Red light starts around 430 THz (700 nm wavelength) and violet reaches about 750 THz (400 nm). So the entire rainbow occupies roughly 430–750 THz. Infrared sits below red at 0.3–430 THz, and ultraviolet begins above violet at 750+ THz. When someone says "terahertz imaging," they mean the far-infrared end below about 10 THz — well below anything your eyes can detect.
Could terahertz waves replace X-rays for medical imaging?
For some applications, yes. Terahertz imaging can distinguish cancerous from healthy tissue based on water-content differences, and it does so without ionising radiation. It is already used experimentally during skin and breast cancer surgery to check tumor margins in real time. The limitation is penetration depth: terahertz waves are absorbed by water within millimeters, so they cannot image deep organs the way X-rays or MRI can.
Cycle per second – Frequently Asked Questions
Why did the SI replace "cycles per second" with "hertz" in 1960?
The General Conference on Weights and Measures wanted consistent named units honoring key physicists, paralleling the watt, volt, and ampere. "Cycles per second" was descriptive but wordy, and it didn't follow the pattern of one-word unit names.
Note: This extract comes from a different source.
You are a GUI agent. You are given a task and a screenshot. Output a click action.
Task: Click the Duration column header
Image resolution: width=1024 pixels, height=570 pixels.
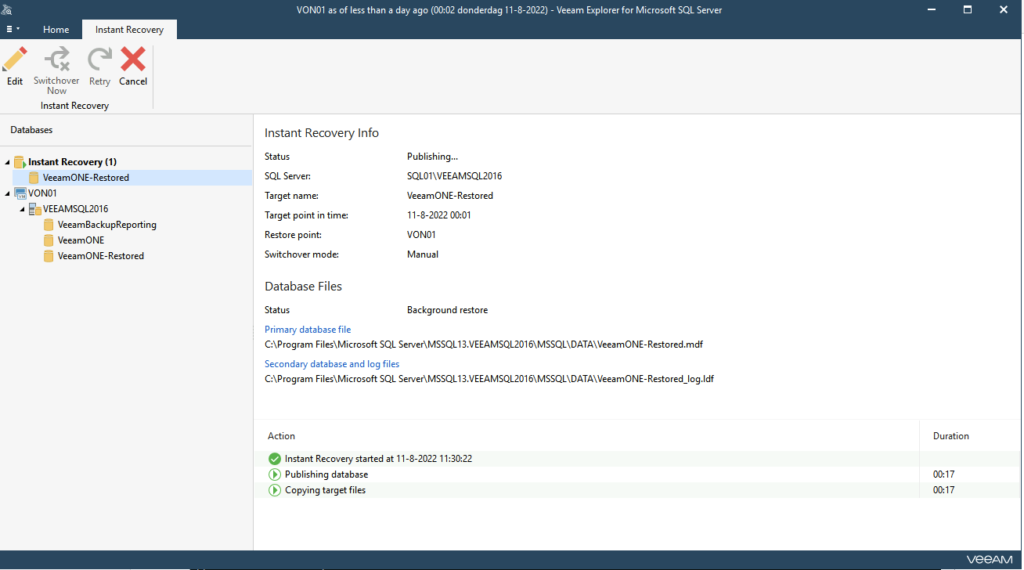click(950, 436)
Heinrich Hertz — who proved electromagnetic waves exist — was the obvious namesake. The swap was official from 1960, though many engineers kept saying "cps" well into the 1970s.
Are there any situations where "cycles per second" is still preferred over hertz?
In some vintage audio and ham radio communities, "cps" persists as nostalgic shorthand. More practically, it survives in teaching contexts where making the physical meaning explicit is helpful — telling a student that 440 cps means "440 complete vibrations each second" is more intuitive than "440 Hz" until they have internalised the unit. Officially, though, every standards body has switched to hertz.
If cycles per second and hertz are identical, why does this converter page exist?
Because people searching for "cycles per second to hertz" are usually reading an old textbook or datasheet that uses cps and want confirmation that it is a 1:1 equivalence — no multiplication needed. The conversion factor is exactly 1, but verifying that still saves someone a trip to the library or a forum post.
What did equipment spec sheets look like before hertz was adopted?
A 1950s oscilloscope might list its bandwidth as "DC to 5,000,000 cps." A radio receiver would specify "tuning range: 540 to 1,600 kc/s" (kilocycles per second). Turntable specs read "wow and flutter: 0.15% at 33⅓ cps." After 1960, "kc/s" became "kHz" and "Mc/s" became "MHz," but the underlying numbers stayed identical.
How is "cycles per second" different from "radians per second"?
One cycle is one full oscillation — from peak to peak. One radian is about 1/6.28 of a full circle. So 1 cycle per second = 2π radians per second ≈ 6.283 rad/s. Engineers use radians per second in equations where angular measure matters (torque, rotational inertia), and cycles per second (hertz) when counting whole oscillations. Forgetting the 2π factor is one of the most common mistakes in physics homework.